There are differences among the different classes of TNF-α inhibitors and the way they can be related to the development of sarcoidosis.5,6 For example, the TNF-α monoclonal antibodies, infliximab and adalimumab, can cause cytotoxic complement-induced lysis of cells expressing membrane-linked TNF-α and cell apoptosis in T cells. In contrast, the soluble TNF-α receptor, etanercept, does not fix complement and does not induce apoptosis.2,4 This may explain etanercept’s more frequent association with the formation of granulomas.2 When TNF-α inhibitors were used in the treatment of sarcoidosis, infliximab was associated with significant improvement, whereas etanercept was associated with worsening disease in patients with progressive pulmonary sarcoidosis.4,7
There has also been a suggestion of an infectious etiology, mainly mycobacterial infection, being associated with the development of sarcoidosis.1 Mycobacterial infections have been reported as an adverse event of treatment with TNF-α inhibitors. It is possible that TNF-α inhibitors may allow or reactivate a mycobacterial infection, which could be linked to sarcoidosis pathophysiology.
In summary, we report two cases of sarcoidosis in patients with psoriatic arthritis following the use of TNF-α inhibitors—one with etanercept, a soluble receptor, and one with adalimumab, a monoclonal antibody. As physicians, we need to be aware of the possibility of sarcoidosis development while treating patients who have psoriatic arthritis with TNF-α inhibitors.
Dr. Cote is a fellow in the department of rheumatology, Dr. Harrington is assistant director of rheumatology, Dr. Meadows is a fellow in the department of internal medicine, Dr. Lin is director of anatomic pathology, and Dr. Bili is a rheumatologist and investigator; all are at Geisinger Medical Center in Danville, Pa.
- Hamzeh, N. Sarcoidosis. Med Clin N Am. 2011;95: 1223-1234.
- Massara A, Cavazzini L, Corte, R, et al. Sarcoidosis appearing during anti-tumor necrosis alpha therapy: A new “class effect” paradoxical phenomenon. Two case reports and literature review. Semin Arthritis Rheum. 2010;39:313-319.
- Antoniu S. Targeting the TNF-α pathway in sarcoidosis. Expert Opin Ther Targets. 2010;14:21-29.
- Doty J, Mazur J, Judson M. Treatment of sarcoidosis with infliximab. Chest. 2005; 127:1064-1071.
- Wallis R, Ehlers S. Tumor necrosis factor and granuloma biology: Explaining the differential infection risk of etanercept and infliximab. Semin Arthritis Rheum. 2005; 34:34-38.
- Mitoma H, Horiuchi T, Tsukamoto H, et al.
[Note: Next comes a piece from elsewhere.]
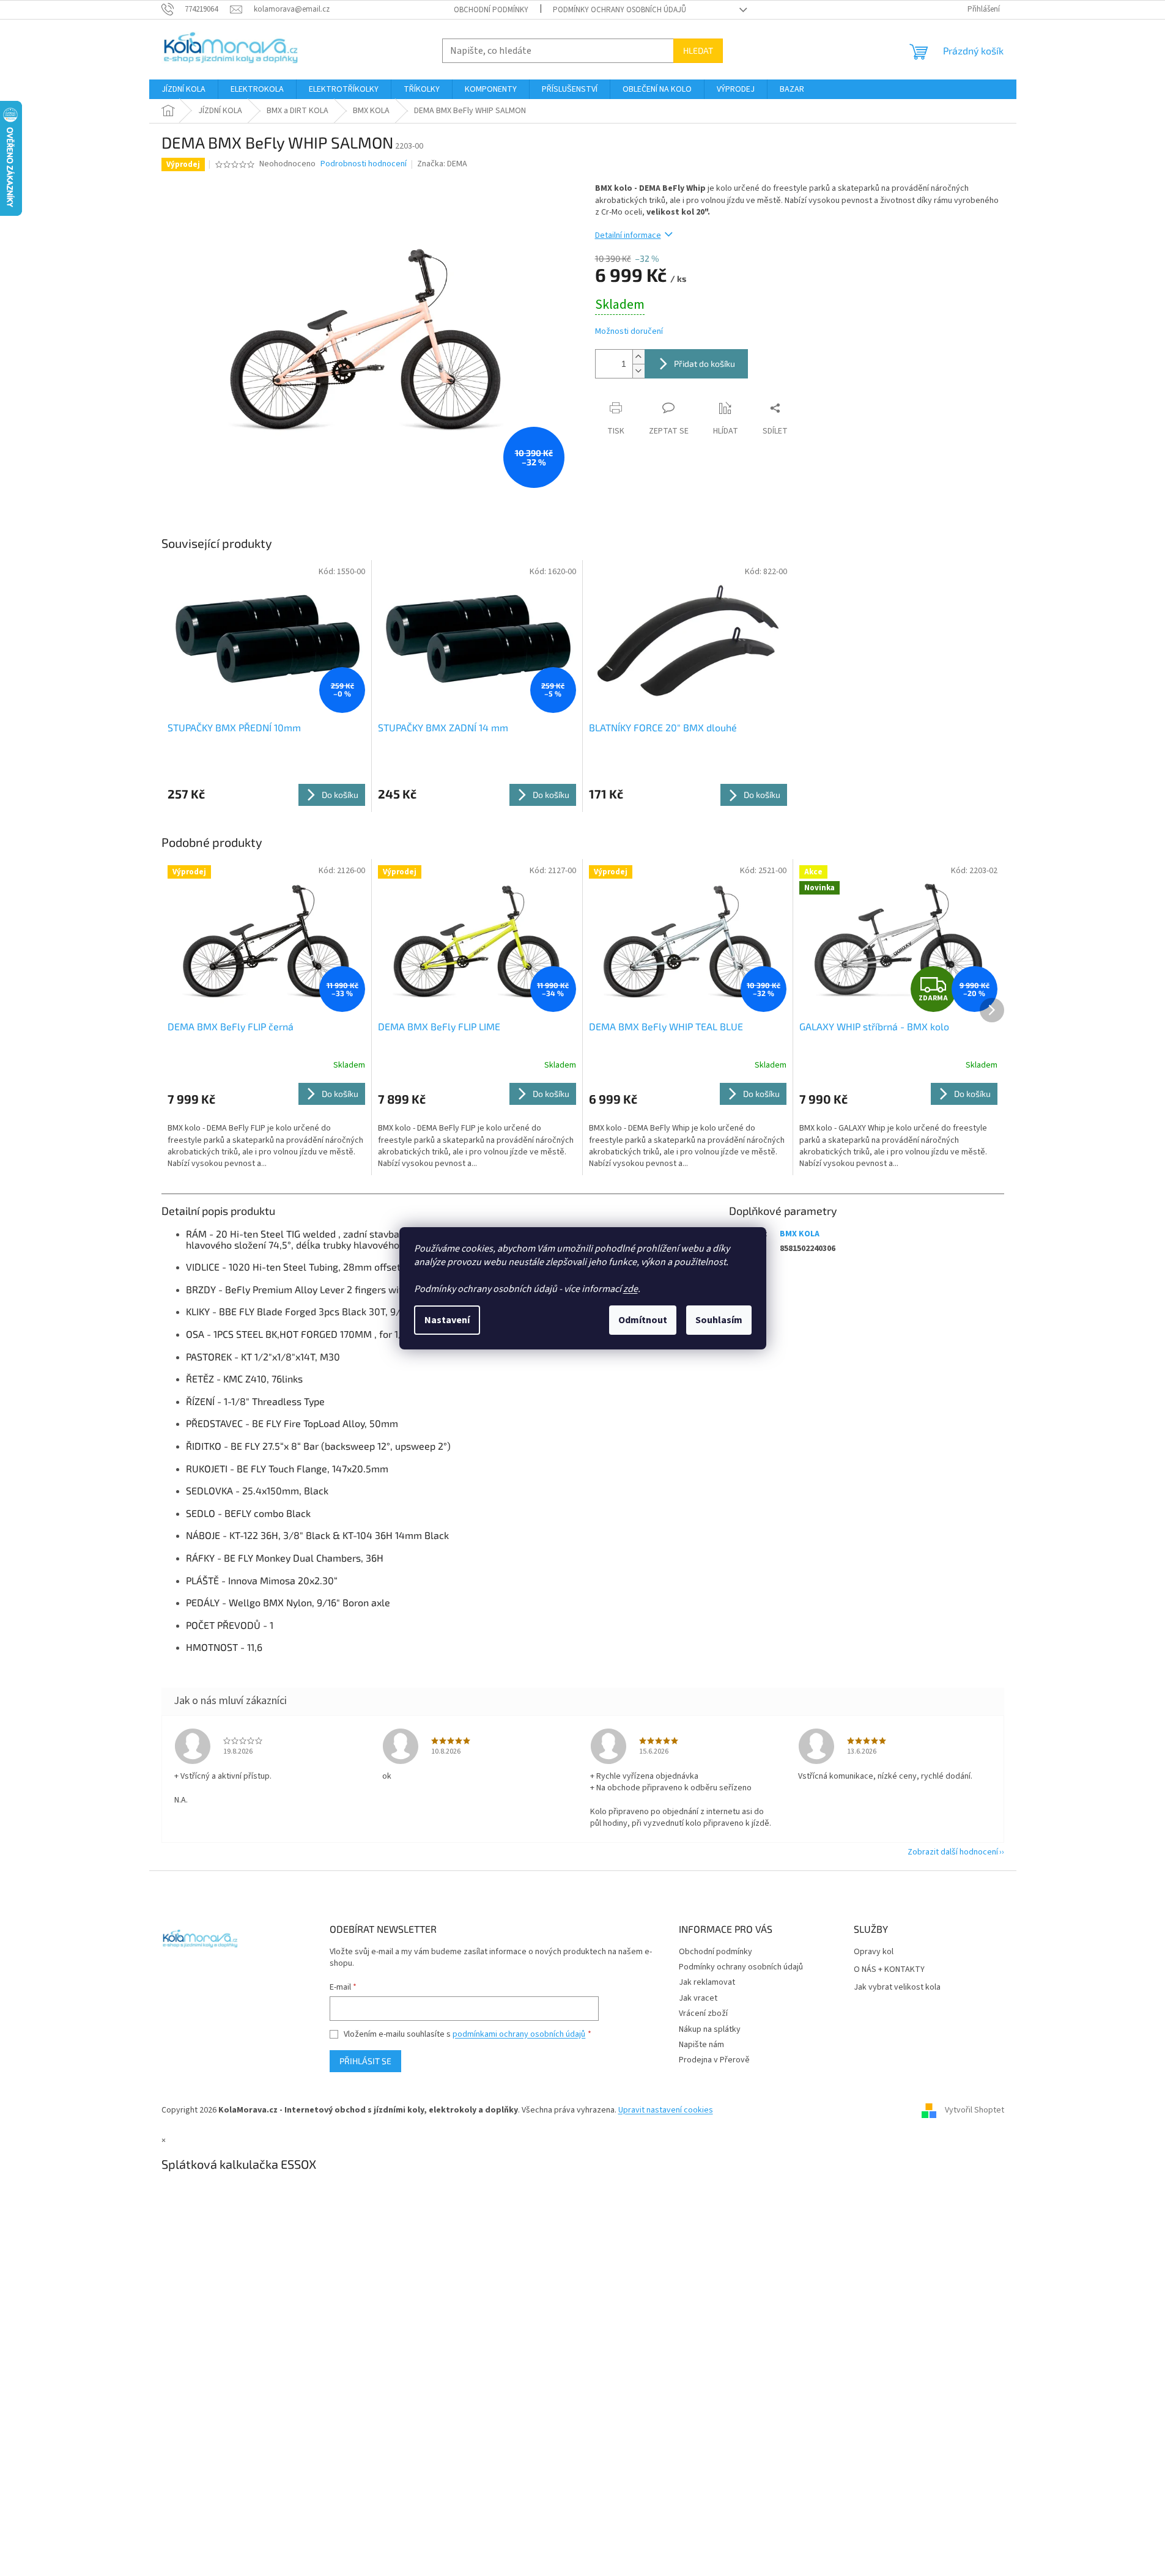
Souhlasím (718, 1320)
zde (630, 1289)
Mechanisms for cytotoxic effects of anti-tumor necrosis factor agents on transmembrane tumor necrosis factor α-expressing cells. Comparison among infliximab, etanercept and adalimumab. Arthritis Rheum. 2008;58:1248-1257.
- Utz JP, Mazur JE, Judson MA. Etanercept for the treatment of stage II and III progressive pulmonary sarcoidosis. Chest. 2003;124:177-185.